▸ **Written task a**:
Retype everything in the entries from the line containing "Task: Click the candidate" down to the last line of the entries, both ends included.

Memory Lapse...
One of the worst mistakes you can make in your life is to think that everyone thinks and reasons like you. That is so far from the truth. As our faces and names are different so are our thoughts. I made the sad mistake of forgetting that and the kind of mess I found myself in!! Let me paint a picture for you.
An old friend and I reconnected after awhile and I was excited and I assumed she was because all she did was portray excitement .We talked for hours on end and I was especially happy for her because her life was going so well. she had an amazing job,she had a successful business and she had a beautiful family.I was not the least bit envious because to me this encouraged me that I will get where she was as well.My father taught me that we all run a different race and we get to certain stages in life at different times. He liked to say 'Your blessing is yours and nobody will take it from you so don't desire another person's blessing because it is like wanting another person's custom made dress which can fit that person only. The dress will never fit you like it does the owner.'
I was not doing as well as she was but we seemed to be getting along really well.Her husband bought her a house and was re-modelling it because she did not like some parts of it. She invited me over during one of her visits to the house and I was only too happy to tag along..I was thrilled to see her new house. We even discussed ideas,went over her choice of colours and I shared contacts of stores that were less expensive to help her cut cost. Then I got comfortable and my mind went on vacation as far as remembering that we are different. I started to tell her of a project I was working on and how it was looking promising. I went further to tell her how my partner was now doing well in business and confessed that at that rate we are expecting good things to come in the near future. I noticed her expression change slightly but I brushed it off. Before we left the house she made a snide comment, 'by the time you get to build a house,I hope you will get a piece of land to use.' I brushed it off again and steered the conversation in a different direction.

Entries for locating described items
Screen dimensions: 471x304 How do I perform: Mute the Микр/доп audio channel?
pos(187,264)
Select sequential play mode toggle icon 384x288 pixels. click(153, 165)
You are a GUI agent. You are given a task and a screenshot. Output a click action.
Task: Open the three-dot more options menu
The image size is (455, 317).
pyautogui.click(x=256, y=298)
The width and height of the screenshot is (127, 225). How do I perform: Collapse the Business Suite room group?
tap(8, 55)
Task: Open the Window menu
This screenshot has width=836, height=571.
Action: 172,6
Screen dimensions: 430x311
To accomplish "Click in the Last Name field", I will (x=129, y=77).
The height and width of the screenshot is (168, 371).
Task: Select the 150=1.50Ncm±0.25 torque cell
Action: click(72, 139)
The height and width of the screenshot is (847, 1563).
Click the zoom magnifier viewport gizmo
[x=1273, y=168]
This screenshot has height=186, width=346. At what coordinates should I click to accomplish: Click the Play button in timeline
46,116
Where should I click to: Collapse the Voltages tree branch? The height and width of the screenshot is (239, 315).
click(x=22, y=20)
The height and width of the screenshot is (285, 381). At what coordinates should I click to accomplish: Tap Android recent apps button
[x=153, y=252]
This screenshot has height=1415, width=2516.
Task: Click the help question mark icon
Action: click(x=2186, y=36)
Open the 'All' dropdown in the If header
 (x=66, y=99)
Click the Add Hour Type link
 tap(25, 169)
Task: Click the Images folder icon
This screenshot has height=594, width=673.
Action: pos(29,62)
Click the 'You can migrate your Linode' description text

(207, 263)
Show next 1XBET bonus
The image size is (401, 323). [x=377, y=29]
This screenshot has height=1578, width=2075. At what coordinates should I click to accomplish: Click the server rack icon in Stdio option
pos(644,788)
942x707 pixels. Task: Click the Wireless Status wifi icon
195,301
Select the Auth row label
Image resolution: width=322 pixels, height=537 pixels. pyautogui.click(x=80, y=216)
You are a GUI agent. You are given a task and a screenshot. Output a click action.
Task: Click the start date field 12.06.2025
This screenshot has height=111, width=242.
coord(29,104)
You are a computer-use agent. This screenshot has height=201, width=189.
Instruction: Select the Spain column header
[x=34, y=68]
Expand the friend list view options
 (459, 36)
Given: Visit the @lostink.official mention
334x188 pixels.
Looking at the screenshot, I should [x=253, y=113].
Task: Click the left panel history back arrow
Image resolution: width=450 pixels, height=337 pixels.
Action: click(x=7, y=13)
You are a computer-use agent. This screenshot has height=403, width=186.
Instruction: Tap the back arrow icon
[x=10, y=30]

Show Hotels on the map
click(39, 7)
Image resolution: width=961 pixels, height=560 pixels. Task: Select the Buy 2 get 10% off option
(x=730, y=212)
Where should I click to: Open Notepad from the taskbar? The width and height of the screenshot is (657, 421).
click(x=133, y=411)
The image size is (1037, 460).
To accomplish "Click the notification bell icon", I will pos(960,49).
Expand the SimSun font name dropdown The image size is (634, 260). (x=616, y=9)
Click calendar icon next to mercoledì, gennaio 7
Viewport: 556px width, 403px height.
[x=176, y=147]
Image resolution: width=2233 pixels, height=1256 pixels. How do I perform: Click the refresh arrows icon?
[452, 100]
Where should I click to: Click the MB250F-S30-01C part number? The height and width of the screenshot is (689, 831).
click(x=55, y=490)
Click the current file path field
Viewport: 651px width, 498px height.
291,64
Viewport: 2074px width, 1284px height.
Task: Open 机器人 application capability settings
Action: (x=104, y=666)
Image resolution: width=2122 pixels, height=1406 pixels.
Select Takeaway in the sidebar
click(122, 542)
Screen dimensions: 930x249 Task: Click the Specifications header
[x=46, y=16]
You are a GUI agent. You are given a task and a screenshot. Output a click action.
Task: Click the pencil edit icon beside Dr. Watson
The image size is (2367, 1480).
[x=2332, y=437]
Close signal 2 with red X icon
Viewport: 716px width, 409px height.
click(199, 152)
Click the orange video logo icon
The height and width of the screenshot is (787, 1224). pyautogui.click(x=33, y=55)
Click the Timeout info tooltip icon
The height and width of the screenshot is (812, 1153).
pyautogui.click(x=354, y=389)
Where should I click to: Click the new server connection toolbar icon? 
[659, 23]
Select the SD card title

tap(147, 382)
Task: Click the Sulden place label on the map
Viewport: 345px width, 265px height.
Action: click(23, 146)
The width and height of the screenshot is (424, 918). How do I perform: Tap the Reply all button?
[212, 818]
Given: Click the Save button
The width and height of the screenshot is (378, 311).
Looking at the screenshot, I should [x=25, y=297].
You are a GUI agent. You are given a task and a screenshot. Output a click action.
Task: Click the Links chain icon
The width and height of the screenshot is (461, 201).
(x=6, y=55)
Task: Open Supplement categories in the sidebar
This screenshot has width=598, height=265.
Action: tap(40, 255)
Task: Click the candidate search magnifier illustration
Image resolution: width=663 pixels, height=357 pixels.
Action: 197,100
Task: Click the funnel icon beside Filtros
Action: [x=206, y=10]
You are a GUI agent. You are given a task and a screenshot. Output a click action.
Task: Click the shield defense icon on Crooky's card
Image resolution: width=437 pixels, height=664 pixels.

▸ **Written task b**:
Echo everything in the memory lapse essay from "One of the worst" down to "picture for you.".

▸ **Complete output a**:
Task: Click the candidate search magnifier illustration
Image resolution: width=663 pixels, height=357 pixels.
Action: 197,100
Task: Click the funnel icon beside Filtros
Action: [x=206, y=10]
You are a GUI agent. You are given a task and a screenshot. Output a click action.
Task: Click the shield defense icon on Crooky's card
Image resolution: width=437 pixels, height=664 pixels.

▸ **Complete output b**:
One of the worst mistakes you can make in your life is to think that everyone thinks and reasons like you. That is so far from the truth. As our faces and names are different so are our thoughts. I made the sad mistake of forgetting that and the kind of mess I found myself in!! Let me paint a picture for you.